These expenses will likely remain significant even if transmission infrastructure may be considered a fixed cost that may lower future transmission costs for wind energy.
Producers will ultimately expand into sub-prime areas, which may be even further away from population centers if we continue to support wind energy.
Blowing in the wind
The enormous expenses of federal subsidies and state requirements for wind energy have not been recouped by the general population in this country. In accordance with theMercatus Centerat George Mason University, wind energy is the recipient of a bigger share of federal subsidies than any other source of energy, despite the fact that it generates just a small percentage of the nation’s power. Wind energy earned 42 percent of all federal subsidies in 2010, despite the fact that it produced just 2 percent of the nation’s total power output in that year.
Wind energy consumes the greatest proportion of subsidies while producing the least amount of electricity.
Consequently, taxpayers will be left with the bill for subsidizing affluent wind energy companies for the foreseeable future.
Despite the fact that such policies may be well-intentioned, the reality is that they will result in diminished freedom, reduced wealth, and an increasingly unpredictable electricity supply.
This article has been updated to include a more accurate statistic for wind power’s current proportion of energy generation in the United States. It also confirms the range of Lazard’s cost predictions, which had previously been unclear.
The era of subsidies for wind and solar may be ending far too soon
Solar energy companies participated in an auction to sell electricity into the Portuguese electrical system, which took place in August. And many anticipated that they would lose money on every megawatt. An auctioned power price of €11.14 (US$13.12) per megawatt-hour (MWh) was provided by one of the winning bidders, a Spanish solar startup called Enerland, making it one of the lowest auctioned electricity costs in history. One megawatt hour is somewhat more than the amount of electricity that the average American household consumes in a month.

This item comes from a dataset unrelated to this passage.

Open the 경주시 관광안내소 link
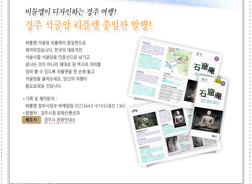point(60,120)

The fact is that they are not wasting their money at all.
After that, they may sell their electricity at the current market pricing (which is now more than $50 per megawatt-hour) and pocket the difference in profits.
This “very extraordinary” finding, in the words of Joao Galamba, Portugal’s minister of state for energy, “indicates the possibility of a new future for renewable energy sources.” Developers are prepared to spend a lot of money in exchange for the ability to sell inexpensive electricity into the grid.
- “The Portuguese government had anticipated developers to pay them,” adds Chase, “but instead developers are paying the power distribution system.” Nothing short of a complete turnaround of the economics of energy during the previous half-century is taking place.
- Offers for offshore wind plots in the Irish Sea were far higher than expected, suggesting a windfall of up to £9 billion ($12.5 billion) over the course of ten years if the project is successful.
- This joint venture between oil company BP and its partner EnBW, a German utility, is an indication that oil giants are increasingly pouring resources into the industry.
- It is true that not every auction will end up as successful as those in Portugal and Scotland.
- By 2030, it is predicted that renewables will account for at least 80 percent of new energy capacity, with unsubsidized wind and solar power beginning to compete directly with fossil fuel generation.
- It is premature to withdraw if the world hopes to achieve net-zero emissions by 2050, as laid forth by experts working for the Intergovernmental Panel on Climate Change (IPCC).
- Over the next several decades, it is anticipated that renewables will lower the cost of power generation, resulting in a decrease in this figure.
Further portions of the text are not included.